SAP - the better cloud company?
SAP is probably the most valuable IT group in the world - but hardly anyone knows that, and neither does SAP itself. The pointless discussion about cloud computing has severely weakened the ERP world market leader in recent years. Instead of focusing on its unique and still undisputed core competency, SAP obviously wants to prove pointlessly that it is the better cloud company.
It is a drama comparable to if now the successful and renowned car manufacturers would believe of themselves to be the better traffic planners or diesel and gasoline producers.
I am not aware of any case where a car manufacturer operates a refinery because diesel or gasoline is ultimately needed for the car engine - and whether the bet will be made if car manufacturers now set up their own battery plants on greenfield sites has not yet been decided either.
Cobbler, stick to your last: Successful car manufacturers don't run construction companies to build highways all over the country or develop suitable garage buildings in cities.
Likewise, SAP should keep its hands off hosting, hardware, databases and cloud computing. But SAP could not resist the temptations and was ultimately overtaken in the core competence CRM by competitor Salesforce in terms of revenue and stock market value this summer.
If SAP is not perfect in cloud computing because Microsoft, Google, Alibaba or Amazon have more years of experience and the better scaling effects, then no one will punish SAP for that. The laggards always have it a little harder. If SAP is not perfect in the area of databases because its own in-memory database is still young, then no one will punish SAP for that. IBM and Oracle are old hands.
If SAP doesn't have a perfect CRM system and its own existing customers are migrating in large numbers to its competitor Salesforce, then alarm bells should be ringing throughout Walldorf. CRM is as much a part of ERP as SCM, HCM, finance, and controlling. If SAP fails in its core competencies and loses revenue, profit, and market value to Salesforce, then the management board and supervisory board must ask themselves whether there are fundamental problems here beyond exchange rate fluctuations, war, pandemics, and home offices.
One of the co-inventors of CRM has lost out to a newcomer from the cloud. Salesforce has overtaken the ERP world market leader SAP with its CRM product idea. How could this development occur? Does Salesforce have the better programmers? Does Salesforce have a better sales concept? Does Salesforce have better management? I think all these questions can be answered in the negative. SAP's fundamental problem is its product-oriented approach - which is why the SAP community must now help the ERP world market leader.
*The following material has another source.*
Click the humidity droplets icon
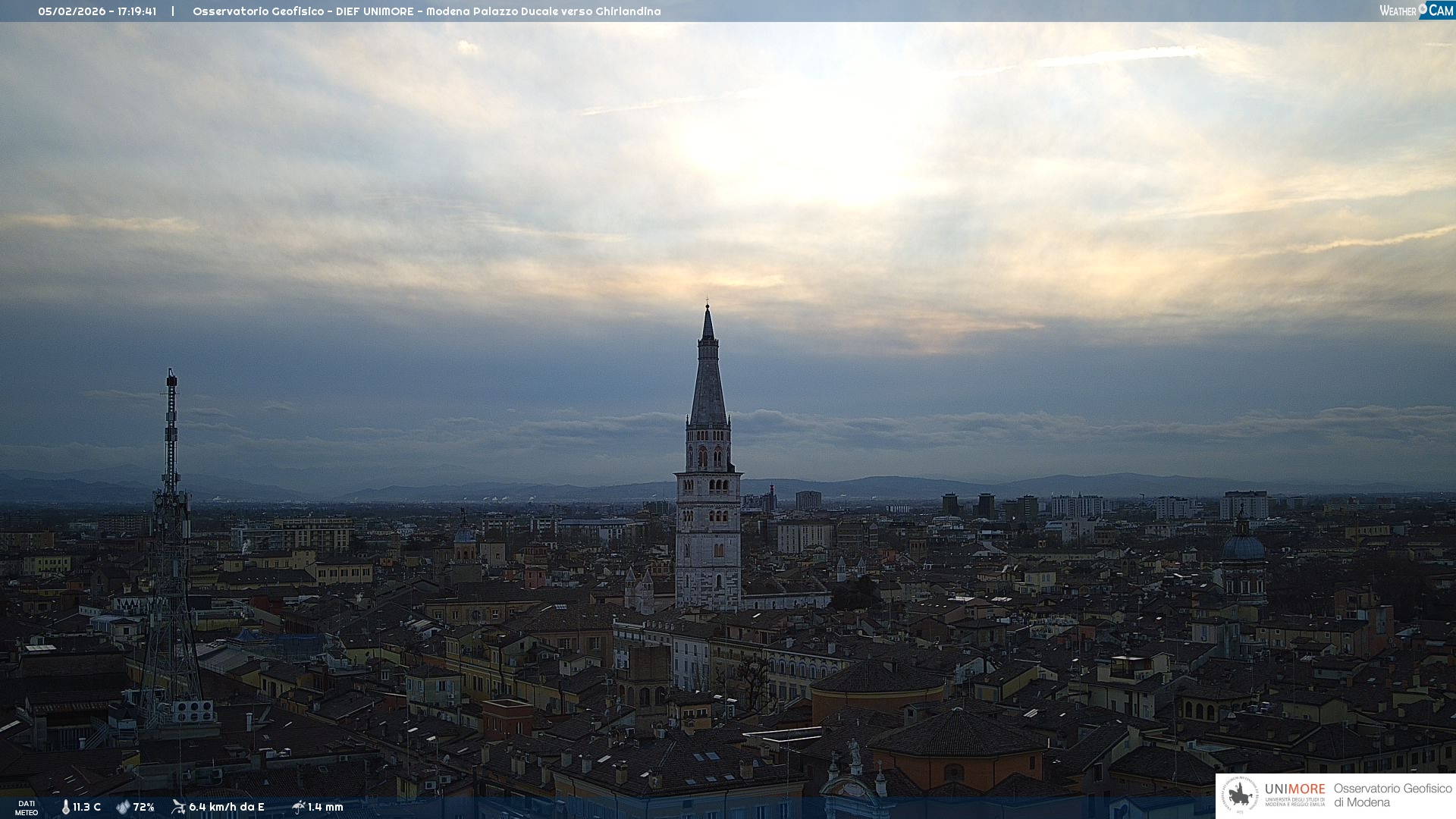Viewport: 1456px width, 819px height. pos(123,808)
In many business sectors, it is no longer about functionality, quality and price, but about communication. Over the past twenty years, there has been a transition from functionality to meaning. Very many years ago, Audi advertised its cars with the functionality of the Quattro. The four-wheel drive was a unique selling point that hardly anyone needed, but the function triggered desire.
For many years, the point of an Audi in Salzburg has been to bring visitors safely and comfortably to the Salzburg Festival. Audi has changed its entire brand message: away from Quattro to culture. It is not technology that is the competitive edge, but what is made possible with this technology that is the decisive unique selling point.
Marketing calls the neat ride in an Audi e-tron to the Felsenreitschule at the Salzburg Festival to see the sensational performance of "Káťa Kabanová" by Leoš Janáček (1854 to 1928) with the stunning Corinne Winters as Katěrina (Káťa) storytelling, pure and simple.
SAP CEO Christian Klein and his colleagues on the Executive Board have not mastered this storytelling. Christian Klein still recites to his existing customers the functionality, quality and interoperability of a BTP, Hana and S/4. What the users are supposed to do with this technology is up to them.
Christian Klein refuses to do it, and probably can't: storytelling. So SAP has been overtaken by Salesforce because the CRM provider has the right stories. Ex-SAP CEO Bill McDermott is also an excellent storyteller. With ServiceNow, McDermott will soon overtake SAP, too. We should all help SAP tell good stories, because there are more than enough of them in the SAP community. SAP is probably the most valuable IT company in the world.